His new program, PhySoft, tackles kidney dialysis — a cumbersome and costly procedure that accounts for $50bn in annual spend and 6 per cent of all Medicare expenditures. Using captured EHR data to optimise the drug dosages administered to dialysis patients, PhySoft could trim $15,000 off the $37,000 drug and hospitalisation bill racked up by a typical Medicare patient each year.

In addition to Obamacare’s cost-cutting pressures, its more politically controversial mandate of requiring people to obtain health insurance has forced millions of Americans to deal directly with the complexities of the healthcare system — creating opportunities for consumer education and choice.

Harnessing the frustration he incurred trying to select the proper health insurance plan for himself, Noah Lang started Stride Health to demystify the product for insurance shoppers. “Even though I have a degree in mechanical engineering, to get the data I needed to [decide on the right plan] was nearly impossible to do in terms of pricing and understanding the plans,” he says, underscoring the need for the average consumer to have access to better information.

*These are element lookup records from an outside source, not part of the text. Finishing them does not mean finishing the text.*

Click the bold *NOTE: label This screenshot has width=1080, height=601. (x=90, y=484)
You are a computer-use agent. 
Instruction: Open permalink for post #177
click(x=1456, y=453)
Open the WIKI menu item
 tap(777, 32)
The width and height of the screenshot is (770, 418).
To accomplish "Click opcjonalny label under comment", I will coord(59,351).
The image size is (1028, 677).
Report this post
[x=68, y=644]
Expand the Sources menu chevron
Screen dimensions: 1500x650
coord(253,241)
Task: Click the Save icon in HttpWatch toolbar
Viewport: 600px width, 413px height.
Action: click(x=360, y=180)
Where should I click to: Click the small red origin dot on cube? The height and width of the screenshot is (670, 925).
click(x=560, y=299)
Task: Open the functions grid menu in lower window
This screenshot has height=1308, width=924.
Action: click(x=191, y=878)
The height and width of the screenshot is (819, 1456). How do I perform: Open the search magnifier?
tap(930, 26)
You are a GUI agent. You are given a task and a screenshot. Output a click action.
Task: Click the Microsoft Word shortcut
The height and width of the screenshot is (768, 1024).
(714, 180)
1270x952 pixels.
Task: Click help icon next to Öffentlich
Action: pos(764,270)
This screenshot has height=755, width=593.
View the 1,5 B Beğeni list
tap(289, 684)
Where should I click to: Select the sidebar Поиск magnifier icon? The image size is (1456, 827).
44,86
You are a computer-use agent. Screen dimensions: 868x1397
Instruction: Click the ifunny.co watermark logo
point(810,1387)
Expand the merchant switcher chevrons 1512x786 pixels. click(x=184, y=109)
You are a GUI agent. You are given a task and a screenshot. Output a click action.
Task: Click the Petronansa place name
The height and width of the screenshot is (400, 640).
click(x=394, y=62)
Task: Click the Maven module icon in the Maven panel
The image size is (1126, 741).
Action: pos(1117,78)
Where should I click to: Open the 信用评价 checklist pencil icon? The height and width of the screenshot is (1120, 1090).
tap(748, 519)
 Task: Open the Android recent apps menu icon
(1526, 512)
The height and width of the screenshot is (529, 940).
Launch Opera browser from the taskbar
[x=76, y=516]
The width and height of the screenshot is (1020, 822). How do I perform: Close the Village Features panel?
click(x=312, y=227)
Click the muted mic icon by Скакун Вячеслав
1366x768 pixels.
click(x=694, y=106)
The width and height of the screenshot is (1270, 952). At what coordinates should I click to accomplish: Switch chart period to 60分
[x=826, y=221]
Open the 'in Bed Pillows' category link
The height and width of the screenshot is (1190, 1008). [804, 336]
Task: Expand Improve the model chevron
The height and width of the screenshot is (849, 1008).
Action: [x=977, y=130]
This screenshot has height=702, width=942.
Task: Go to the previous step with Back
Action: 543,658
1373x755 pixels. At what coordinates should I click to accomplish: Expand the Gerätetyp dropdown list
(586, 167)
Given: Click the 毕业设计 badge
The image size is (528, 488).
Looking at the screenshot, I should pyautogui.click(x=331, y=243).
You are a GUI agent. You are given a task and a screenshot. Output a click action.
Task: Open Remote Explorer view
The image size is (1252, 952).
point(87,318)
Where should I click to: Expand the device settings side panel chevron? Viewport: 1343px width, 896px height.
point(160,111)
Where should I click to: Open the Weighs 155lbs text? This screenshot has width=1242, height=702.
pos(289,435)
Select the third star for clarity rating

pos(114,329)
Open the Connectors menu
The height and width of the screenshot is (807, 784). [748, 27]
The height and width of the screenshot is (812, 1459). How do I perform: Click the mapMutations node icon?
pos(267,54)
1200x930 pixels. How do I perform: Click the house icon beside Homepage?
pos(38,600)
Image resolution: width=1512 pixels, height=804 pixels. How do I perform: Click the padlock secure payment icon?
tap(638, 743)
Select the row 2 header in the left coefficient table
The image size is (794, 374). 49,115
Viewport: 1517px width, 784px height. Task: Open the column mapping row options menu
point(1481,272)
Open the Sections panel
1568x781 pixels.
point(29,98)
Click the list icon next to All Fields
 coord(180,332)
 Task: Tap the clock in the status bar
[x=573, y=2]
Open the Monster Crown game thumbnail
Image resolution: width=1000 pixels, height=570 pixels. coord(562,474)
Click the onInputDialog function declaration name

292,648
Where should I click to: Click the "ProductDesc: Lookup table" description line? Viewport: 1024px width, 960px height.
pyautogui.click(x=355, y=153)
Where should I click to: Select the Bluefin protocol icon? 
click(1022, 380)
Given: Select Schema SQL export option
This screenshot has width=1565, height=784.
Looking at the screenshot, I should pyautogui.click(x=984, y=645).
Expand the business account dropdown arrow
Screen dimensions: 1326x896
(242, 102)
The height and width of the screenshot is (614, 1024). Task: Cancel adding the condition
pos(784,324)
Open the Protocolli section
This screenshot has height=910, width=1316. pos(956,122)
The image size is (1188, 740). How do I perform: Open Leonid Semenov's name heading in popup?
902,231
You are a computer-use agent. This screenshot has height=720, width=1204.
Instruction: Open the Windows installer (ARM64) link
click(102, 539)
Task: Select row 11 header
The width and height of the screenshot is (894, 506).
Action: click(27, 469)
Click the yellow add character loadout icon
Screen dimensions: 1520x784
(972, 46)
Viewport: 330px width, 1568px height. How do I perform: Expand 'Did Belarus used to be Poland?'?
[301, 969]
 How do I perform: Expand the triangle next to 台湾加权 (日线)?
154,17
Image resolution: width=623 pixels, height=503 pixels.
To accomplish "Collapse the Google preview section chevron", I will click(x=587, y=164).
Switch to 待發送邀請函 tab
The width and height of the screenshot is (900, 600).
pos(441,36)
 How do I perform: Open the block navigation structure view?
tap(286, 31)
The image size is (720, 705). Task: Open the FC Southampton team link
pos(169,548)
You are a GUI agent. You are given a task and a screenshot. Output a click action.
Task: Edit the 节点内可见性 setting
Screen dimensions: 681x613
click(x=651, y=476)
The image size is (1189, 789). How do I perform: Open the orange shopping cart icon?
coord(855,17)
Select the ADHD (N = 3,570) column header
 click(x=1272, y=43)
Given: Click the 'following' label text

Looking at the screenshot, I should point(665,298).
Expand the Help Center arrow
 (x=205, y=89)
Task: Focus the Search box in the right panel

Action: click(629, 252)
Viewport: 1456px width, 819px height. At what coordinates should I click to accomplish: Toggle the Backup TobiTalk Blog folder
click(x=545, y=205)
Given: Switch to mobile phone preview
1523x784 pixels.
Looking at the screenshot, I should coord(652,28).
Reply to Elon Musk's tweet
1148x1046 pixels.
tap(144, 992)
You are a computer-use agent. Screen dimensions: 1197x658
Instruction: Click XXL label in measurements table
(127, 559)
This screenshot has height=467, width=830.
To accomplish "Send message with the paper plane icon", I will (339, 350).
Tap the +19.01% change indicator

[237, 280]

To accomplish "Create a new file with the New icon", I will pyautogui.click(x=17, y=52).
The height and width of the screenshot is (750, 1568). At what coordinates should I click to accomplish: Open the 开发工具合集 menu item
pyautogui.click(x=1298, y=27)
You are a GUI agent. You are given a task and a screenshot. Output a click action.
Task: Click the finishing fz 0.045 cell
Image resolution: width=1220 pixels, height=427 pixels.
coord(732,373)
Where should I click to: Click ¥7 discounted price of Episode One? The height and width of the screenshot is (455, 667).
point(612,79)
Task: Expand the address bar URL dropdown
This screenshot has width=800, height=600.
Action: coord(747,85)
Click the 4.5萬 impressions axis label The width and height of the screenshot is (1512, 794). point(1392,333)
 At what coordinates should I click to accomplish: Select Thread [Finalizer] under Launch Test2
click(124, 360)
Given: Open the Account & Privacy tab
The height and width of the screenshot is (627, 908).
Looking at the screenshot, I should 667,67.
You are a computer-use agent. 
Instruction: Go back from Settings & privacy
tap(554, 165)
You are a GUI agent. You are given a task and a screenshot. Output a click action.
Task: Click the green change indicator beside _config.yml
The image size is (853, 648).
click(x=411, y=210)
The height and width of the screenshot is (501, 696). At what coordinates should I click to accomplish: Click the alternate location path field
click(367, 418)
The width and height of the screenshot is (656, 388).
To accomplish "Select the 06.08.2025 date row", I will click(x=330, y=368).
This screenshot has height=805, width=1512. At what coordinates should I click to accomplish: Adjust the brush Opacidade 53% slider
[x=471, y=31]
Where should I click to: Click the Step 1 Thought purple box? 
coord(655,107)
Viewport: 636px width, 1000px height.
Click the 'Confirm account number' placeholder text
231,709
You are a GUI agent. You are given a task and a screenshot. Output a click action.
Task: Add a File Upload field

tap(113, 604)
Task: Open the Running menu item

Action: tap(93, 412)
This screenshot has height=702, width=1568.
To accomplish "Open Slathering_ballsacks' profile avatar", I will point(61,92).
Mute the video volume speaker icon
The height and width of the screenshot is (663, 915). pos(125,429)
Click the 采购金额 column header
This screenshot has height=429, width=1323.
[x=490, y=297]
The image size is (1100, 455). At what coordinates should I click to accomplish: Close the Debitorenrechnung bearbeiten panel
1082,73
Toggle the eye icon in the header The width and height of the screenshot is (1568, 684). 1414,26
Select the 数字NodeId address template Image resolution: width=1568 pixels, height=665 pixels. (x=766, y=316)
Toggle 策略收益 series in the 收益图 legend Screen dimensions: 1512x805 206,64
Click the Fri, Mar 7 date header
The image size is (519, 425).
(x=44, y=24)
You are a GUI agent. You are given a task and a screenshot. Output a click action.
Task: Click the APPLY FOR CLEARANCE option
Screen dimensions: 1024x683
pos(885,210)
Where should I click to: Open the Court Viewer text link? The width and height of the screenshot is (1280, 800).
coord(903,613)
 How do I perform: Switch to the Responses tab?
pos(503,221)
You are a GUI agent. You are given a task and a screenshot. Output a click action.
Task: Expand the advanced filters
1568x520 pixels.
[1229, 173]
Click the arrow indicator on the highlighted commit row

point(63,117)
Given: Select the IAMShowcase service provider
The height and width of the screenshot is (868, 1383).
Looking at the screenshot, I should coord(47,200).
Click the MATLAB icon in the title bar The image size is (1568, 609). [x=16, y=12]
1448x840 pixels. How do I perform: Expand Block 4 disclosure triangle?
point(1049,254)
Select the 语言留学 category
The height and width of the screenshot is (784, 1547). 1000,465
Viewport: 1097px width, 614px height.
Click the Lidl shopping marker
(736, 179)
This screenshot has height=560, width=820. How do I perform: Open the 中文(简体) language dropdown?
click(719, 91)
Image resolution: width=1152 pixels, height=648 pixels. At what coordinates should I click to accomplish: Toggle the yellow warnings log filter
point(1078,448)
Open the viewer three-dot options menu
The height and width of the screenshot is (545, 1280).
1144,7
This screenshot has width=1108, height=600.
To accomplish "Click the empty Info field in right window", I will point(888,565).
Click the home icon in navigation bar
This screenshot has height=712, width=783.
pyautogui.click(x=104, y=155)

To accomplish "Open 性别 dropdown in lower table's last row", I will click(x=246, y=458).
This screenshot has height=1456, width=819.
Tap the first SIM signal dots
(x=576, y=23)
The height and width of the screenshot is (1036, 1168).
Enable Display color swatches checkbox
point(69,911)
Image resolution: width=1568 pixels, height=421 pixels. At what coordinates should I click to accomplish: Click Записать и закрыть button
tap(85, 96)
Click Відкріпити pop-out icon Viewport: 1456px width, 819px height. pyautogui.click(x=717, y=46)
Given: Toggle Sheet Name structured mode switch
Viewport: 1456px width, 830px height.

On the back of an Obamacare provision that did away with traditional paper-based insurance underwriting, Lang developed a personalised recommendation engine using algorithms that guide people to the best-fitting insurance plans on the basis of their health history and pricing needs. “I started this company to change the way Americans make healthcare coverage decisions,” he says.

Josh Kushner is another smart guy to have been so befuddled by his health insurance that he vowed to invent a different way of doing things. With Mario Schlosser and Kevin Nazemi he created an insurance company, Oscar, whose cartoon ads adorned New York subway carriages this spring. “The consumer never mattered in healthcare,” explains Kushner, “and for the first time ever the consumer does matter, because they are making choices on their own.”

As New York state’s first new commercial health insurer in 15 years, Oscar is off to a fast start in its drive to become the disrupting force of the health insurance market. It has attracted 40,000 customers in just two years through the state’s health exchange and was valued at $1.5bn at its recent fundraising.

No industry can remain immune to technology. Kushner says. “We can have engineers look at [any industry] and say ‘this doesn’t make any sense’, and do it better. There’s government, education, financial services… but healthcare is the most screwed up — it is a total train wreck.”

But this wave of healthcare innovation is not limited to the US. Looking to expand his platform to help fight obesity-related diseases on a global scale — and their $2tn impact on global GDP, according to McKinsey, the consultancy — Duffy and Omada Health are incorporating in the UK.

“Obesity is the biggest health emergency — it’s this generation’s smoking,” warns Duffy, “but it is also the biggest market opportunity.”